3D Printing in Medicine – Applications in the Gregorio Marañón’s FabLab

As you may know, Bitfab is collaborating with one of the most advanced 3D printing projects in medicine in Spain: the 3D Printing Laboratory of the Gregorio Marañón Hospital in Madrid. You may have heard because I, Diego, can’t stop talking about it every chance I get. I still work at Bitfab in the afternoons, but I go there every morning to help them with the technical part and manage the day to day as I’m expanding my mind to medical 3D printing.

And as I always say, the merit is not mine even if I like to talk about the project: Rubén and Jose are the doctors who created it, and you will know about them in the article.
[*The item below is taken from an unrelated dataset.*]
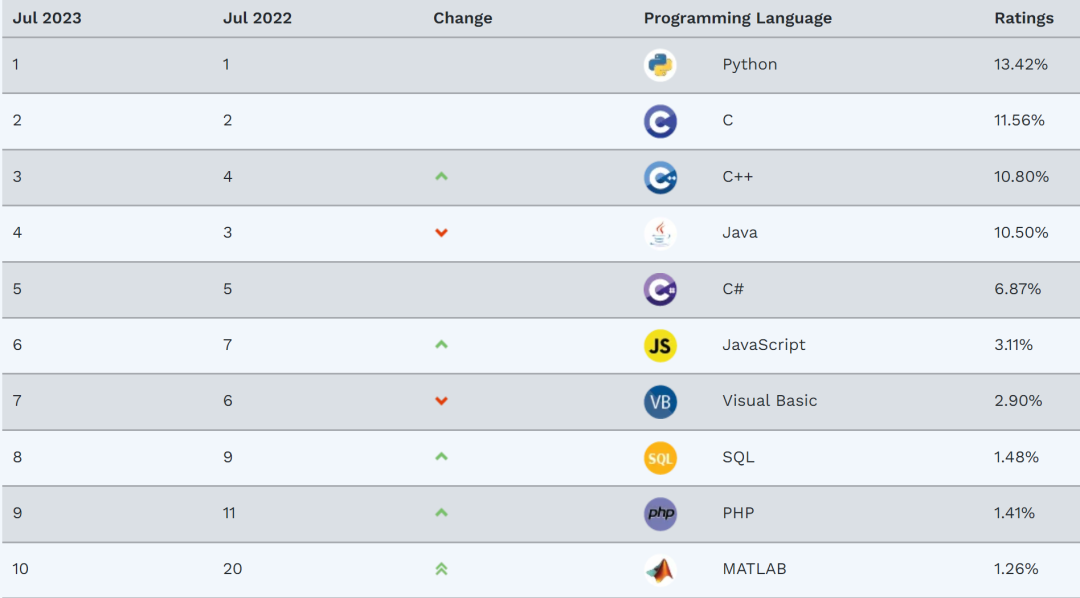Click MATLAB's double green up arrow
Screen dimensions: 1080x598
pos(441,569)
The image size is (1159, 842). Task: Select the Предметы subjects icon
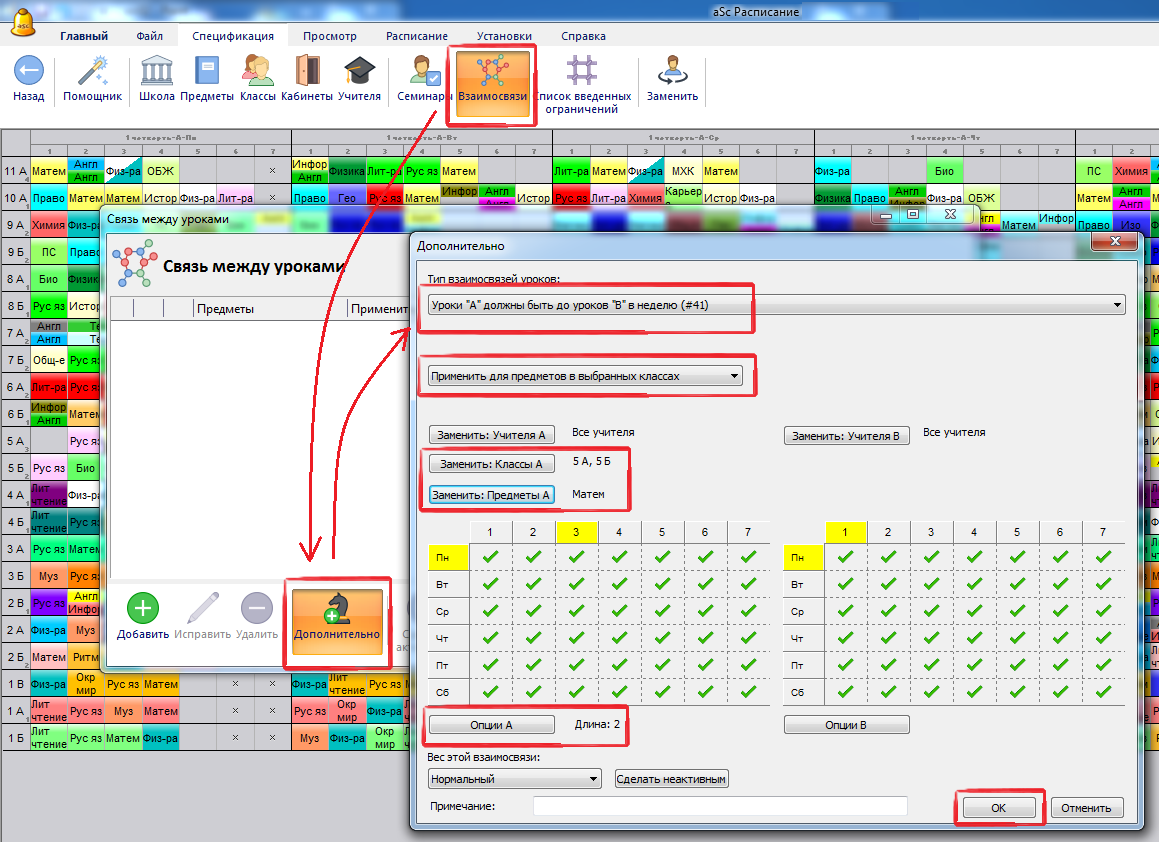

The variety of medical 3D printing projects that are done there is amazing: we make biomodels and guides directly for the doctors, who then use them to communicate, operate, try out new techniques… all in real clinical cases, helping real people with real conditions.

What is the Gregorio Marañón’s FabLab?

The Marañón FabLab is a 3D printing laboratory where every day the doctors at the Hospital ask us to help them with 3D printing to solve their healthcare problems. Healthcare means that we are directly helping patients with completely customized models, although we also do research, simulation, teaching models… for innovative projects within the Hospital.

Who has developed it?

Ruben and Jose, the founders of the FabLab, operating an augmented reality tumor in Hololens. A 3D printed marker is used and it is a surgery that was planned with 3D design, programming and printing.

The Marañón FabLab is a project founded by Rubén Pérez-Mañanes and Jose Antonio Calvo Haro and has been operating for many years. They are two oncology trauma surgeons who saw the possibilities of 3D desktop printing within a hospital and started the project with their own means.

You can find them and follow them in social media to be up to date with everything we do in the FabLab:

Other engineers have worked in the lab, such as Guillermo Rodríguez, who introduced me to the project with this talk at T3chFest 2017 (in Spanish). There is also me and there are undergraduate and graduate students from different universities in Madrid who come to train in 3D biomedical printing.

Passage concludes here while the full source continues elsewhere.